Tuesday, December 12, 2023

Waybills, Part 112: stamps and all that

From time to time in this series of posts about waybills in model form, I have alluded to rubber stamps used for convenience, especially by car distributors moving cars to agents that requested them. Having to type or even hand-write the same originating yard name many times a day, would quickly lead to use of a rubber stamp for that name. (I introduced this topic in a recent post in the series: https://modelingthesp.blogspot.com/2023/02/waybills-part-104-yard-stamps.html ). 

Below is an example, a C&O Empty Car Bill with the originating yard, E. Buffalo, NY, identified with a rubber stamp. I wanted to capture this practice and appearance. The image of the card was provided to me by Ted Pamperin, and I discussed it in the earlier post cited in the paragraph above.

As I showed in Post 104 in this series (see link in first paragraph, above), I had a couple of stamps made for my waybills. I ordered them from TheStampMaker (you can see the wide range of their offerings at: https://www.thestampmaker.com/custom-rubber-stamps.aspx ), and selected two yard names, Los Angeles and West Oakland. Since then, I have added three: Santa Clara, San Luis Obispo, and Watsonville Junction.

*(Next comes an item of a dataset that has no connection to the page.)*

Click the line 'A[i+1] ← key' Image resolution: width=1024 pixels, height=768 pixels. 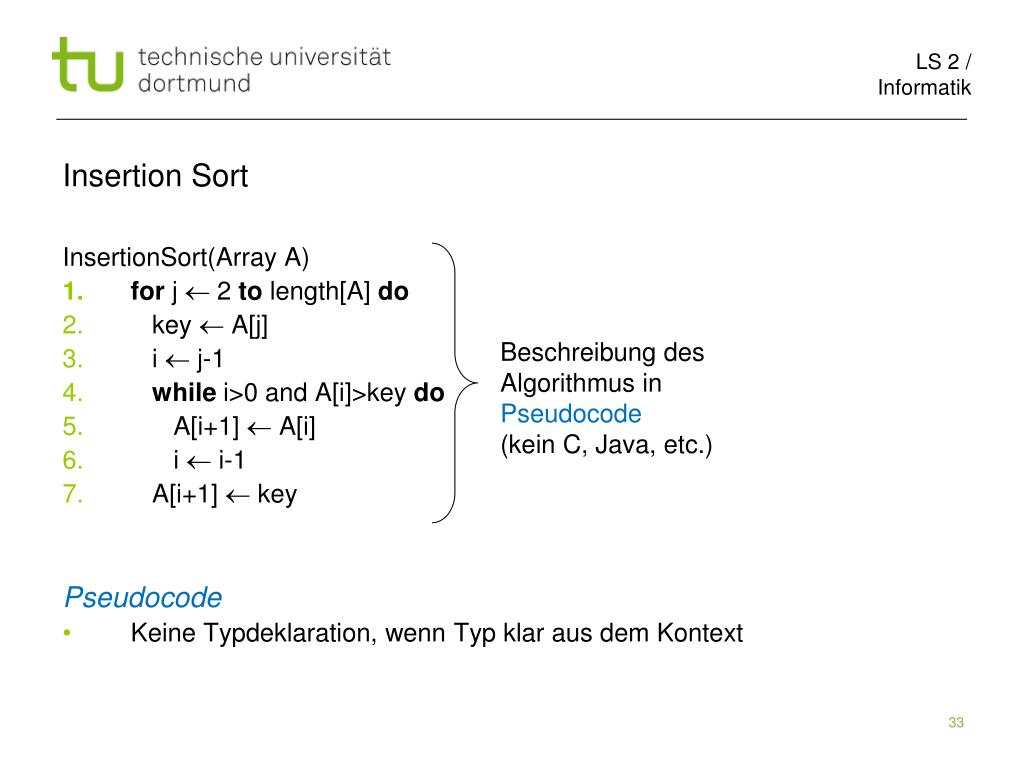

At the Southern Pacific Historical & Technical Society meeting this fall, held at Bakersfield in early October (you can see my write-up about it at: https://modelingthesp.blogspot.com/2023/10/the-2023-sph-annual-meeting.html ), a vendor was selling rubber stamps used by passenger agents to stamp ticket destinations. These are actual SP stamps and were terrific looking! I bought them immediately. 

Some are for smaller places that would be unlikely to forward cars to my layout area (you can click on the image to enlarge it, if you wish), such as Paso Robles or Oxnard, but not impossible. I will use them sparingly if at all. Others like  Sacramento and Salinas are quite reasonable.

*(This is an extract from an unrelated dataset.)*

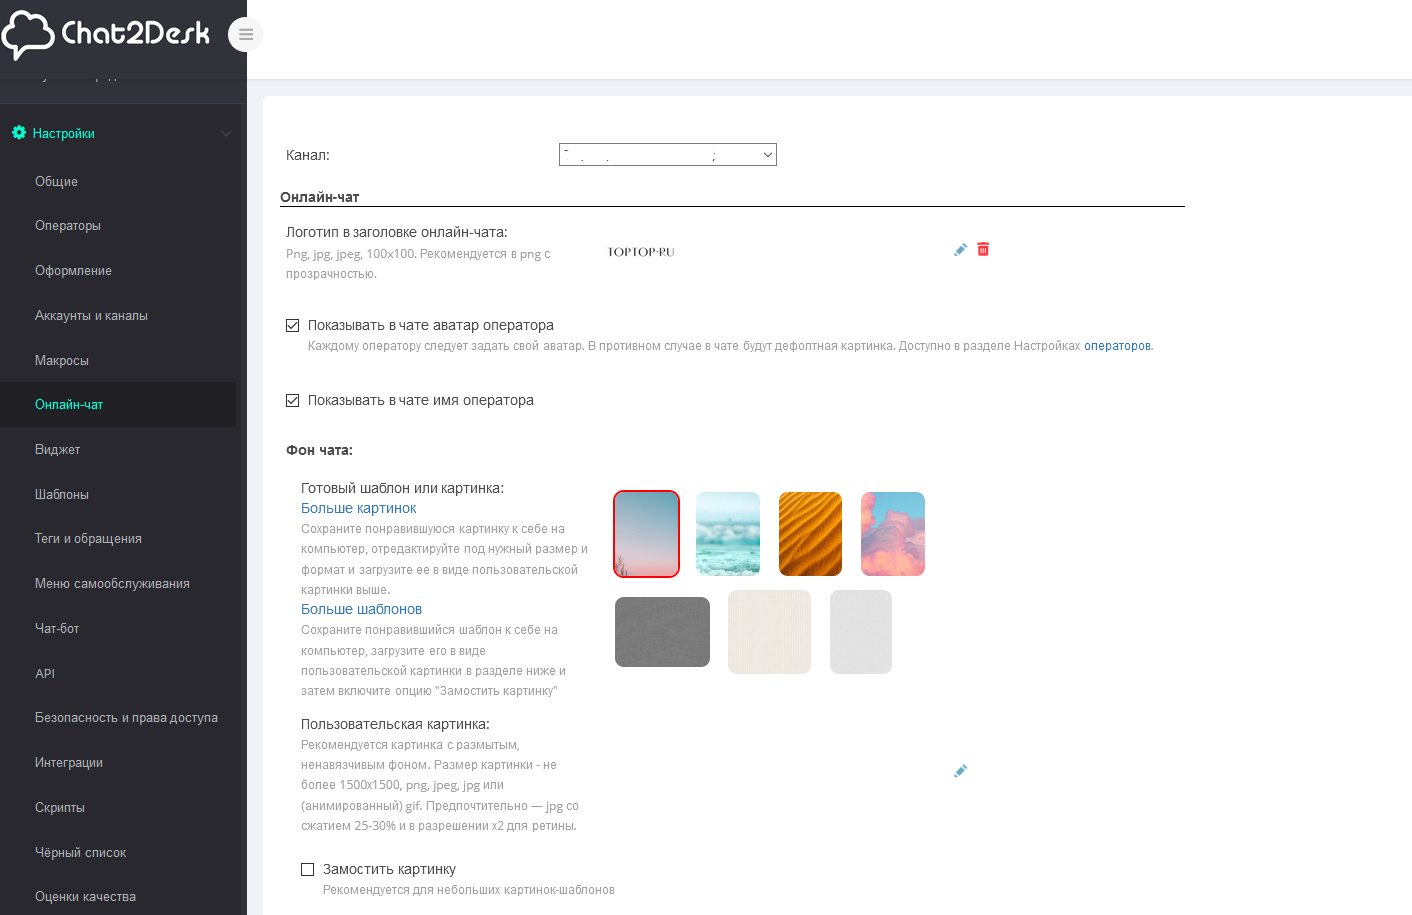Follow the Больше картинок link
The width and height of the screenshot is (1412, 915).
tap(358, 508)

These stamps are about the right size for my model Empty Car Bills. I also like to use different stamp ink colors to add variety to the images. Most of the ones below are purple, but I also use red, green, blue and even occasionally black.

For completeness, I should mention that I have worked in Photoshop to create rubber-stamp-like images that I can include on my waybills, from Weight Agreement Stamps to Dangerous stamps, to customs stamps (see for example this post: https://modelingthesp.blogspot.com/2020/10/waybills-part-74-more-stamps.html ). These continue in use, and I have gone back into my older waybills to make sure all the ones needing, for example, DANGEROUS stamps have received them. 

Bet beyond those considerations, I’m enjoying using all my rubber stamps for car origins. I like the look and what I know about the realism of their use.